JAPAN CORPORATE CASH FLOW UPDATE – This insight updates our previous Insight Yen Weakens > Normal Service Resumed with data from all of the most quarterly reports filed last month. Our aggregate cash flow model reformulated cash flows into eight categories which sum to Change in Cash – Free Cash Flow (Operating Cash Flow less Investing Cash Flow), Financing Cash Flow, Shareholder Cash Flow (Equity Cash Flow and Dividend Cash Flow) and Minorities. In the last three months, Japan’s non-financial companies generated ¥12.1t in Operating Cash Flow while investing ¥9.2t – the largest quarterly amount of capex since 2016-Q4.  Of the total ¥2.9t in Free Cash Flow, 65% was returned to shareholders of which half was in the form of reductions in equity – an improving and welcome trend which we covered in an earlier Insight.
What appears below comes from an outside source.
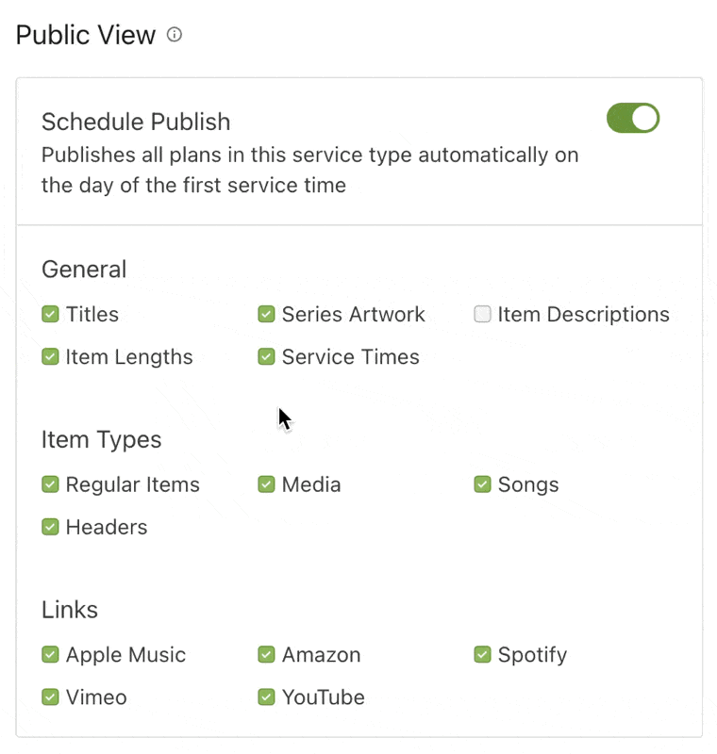
Task: Disable the Headers checkbox
Action: point(51,527)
After a ¥0.8t increase in debt and a ¥0.3t increase in Minorities Cash Flow, aggregate cash rose by ¥2.2t for the quarter. Since 2011-Q4, 58% of the ¥102.7t in cumulative FCF has been allocated to shareholders and 40% to cash, leaving considerable room for improvement in the relative size of these ratios.
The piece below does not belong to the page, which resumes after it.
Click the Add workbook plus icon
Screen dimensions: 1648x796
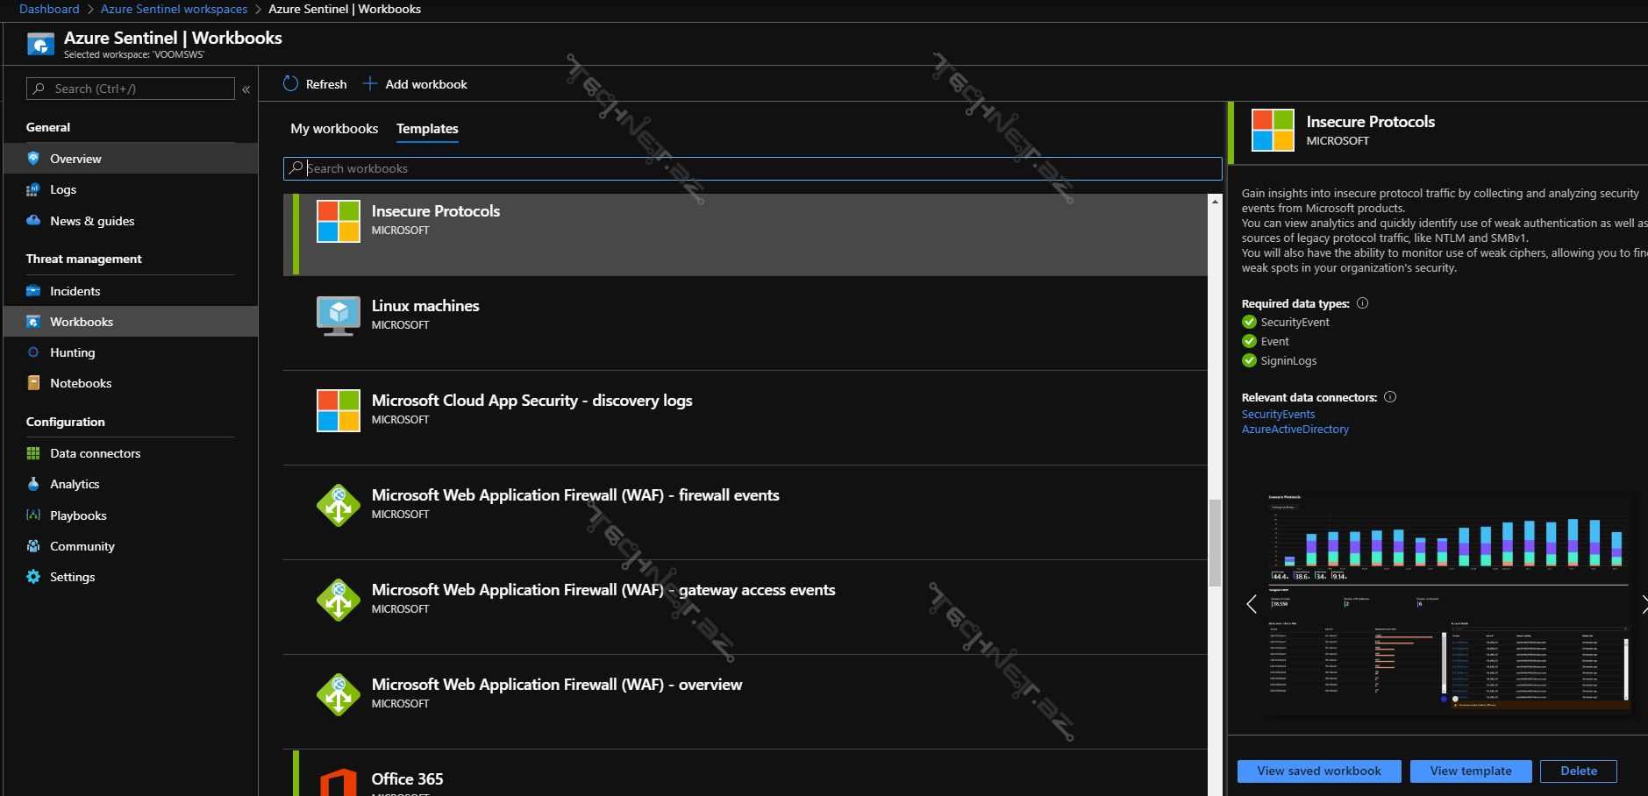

SECTORS & STOCKS – In the DETAIL below, we also look at sector cash flow trends and provide brief comments on some of the most significant changes in individual cash flows over the last three months including Softbank Group (9984 JP), Kawasaki Kisen Kaisha (9107 JP)Hanwa (8078 JP), Open House (3288 JP)Macnica Fuji Electronics (3132 JP), and Digital Garage (4819 JP).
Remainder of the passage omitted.